Campbell Parade, Manly Vale. Photo: Hannah Littler/ supplied.

Analysis of weather in Australia across thirty years shows peak downpours during storms are intensifying, leading to greater flash flood risks in urban areas.

University of NSW experts, studying weather records from 79 locations across Australia, found that the downpours will get worse as the climate changes and temperatures warm.

The civil engineers from the university’s Water Research Centre analysed nearly 40,000 storms across Australia.

Warming temperatures are dramatically disrupting rainfall patterns, even within storm events, according to their findings in the journal Nature Geoscience.

The most intense downpours are getting more extreme at warmer temperatures, dumping larger volumes of water over less time.

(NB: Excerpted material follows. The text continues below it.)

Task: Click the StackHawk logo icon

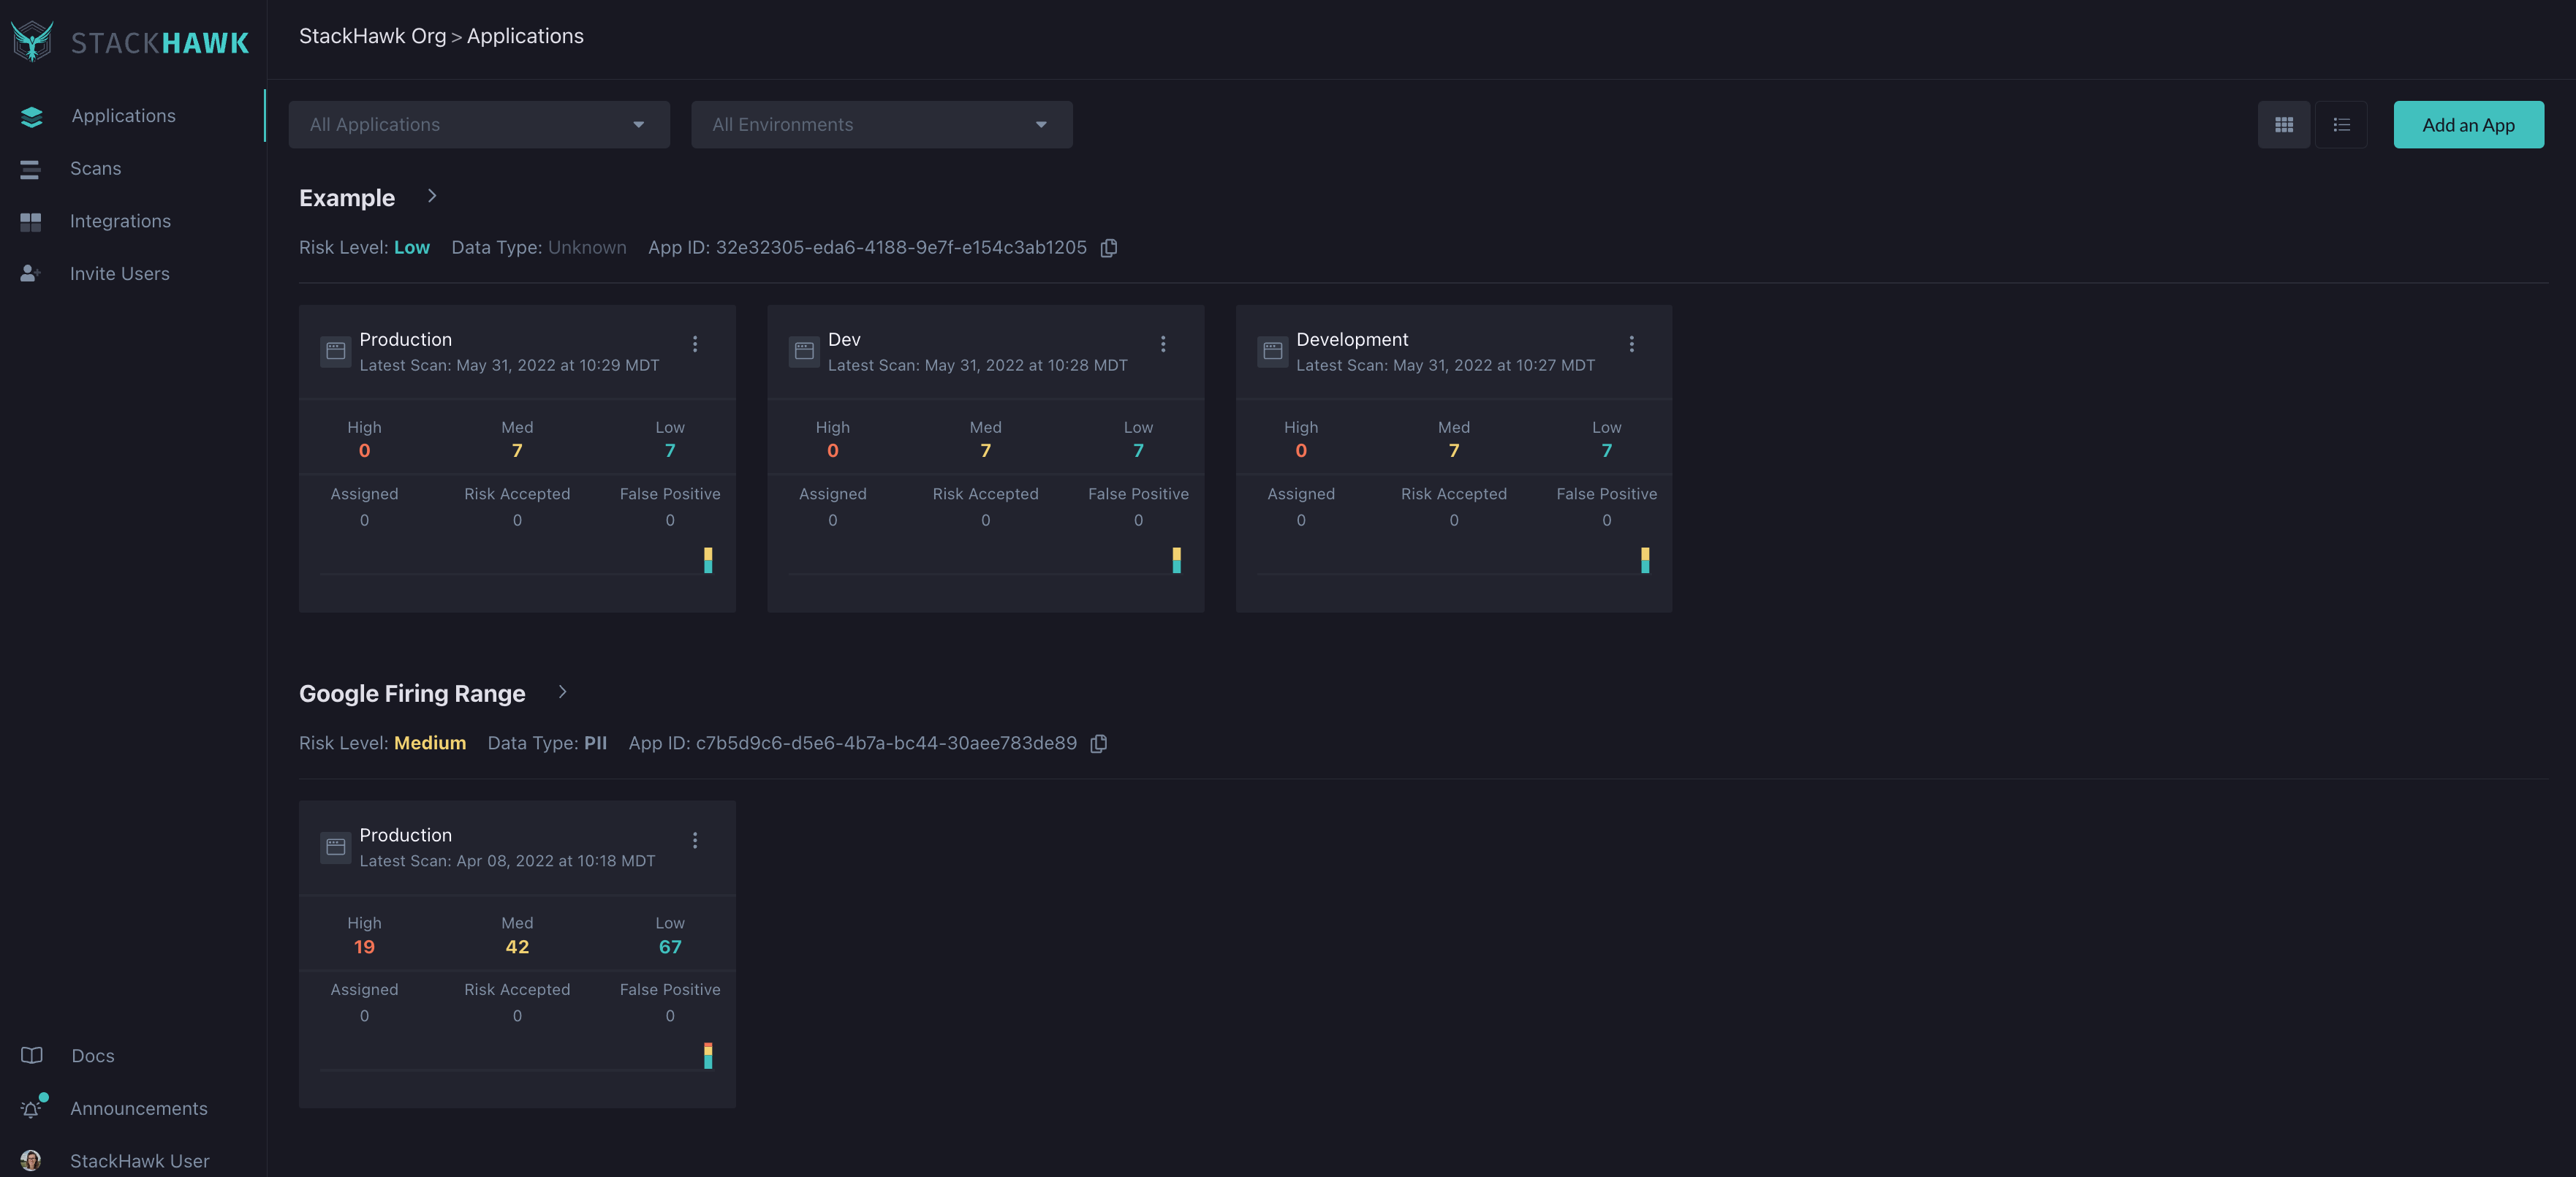Action: click(x=31, y=39)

The least intense periods of rain are getting weaker.

“These more intense patterns are leading to more destructive storms, which can significantly influence the severity of flood flows,” says Conrad Wasko from the UNSW School of Civil and Environmental Engineering.

“The climate zones we studied in Australia are representative of most global climates, so it’s very likely these same trends will be observed around the world.”

Previous studies have looked at rainfall volumes over the total duration of storms.

This latest study is the first to look at rainfall patterns within storms.

“Our results were consistent across all the climate zones in Australia, regardless of season or storm type, without exception,” said co-author and engineer, Professor Ashish Sharma. “This was an unexpected finding, and it supports our hypothesis that increasing temperatures are changing rainfall patterns.”

A five degree celsius temperature rise could mean flood peaks increasing 5% to 20%, depending on the area.

The increase in flood peaks are estimated to be about 19% for Hobart, 12% for Sydney, 10% for Perth, and 45% in Darwin, which has a tropical climate and a markedly different storm pattern than the other cities.

Wasko says the next step is to incorporate the findings into a model which can predict rainfall in future climates.

“That’s the big caveat,” he says. “Is our present-day climate indicative of potential changes to future climates? Or will we begin to see entirely new weather systems emerging as climates change?”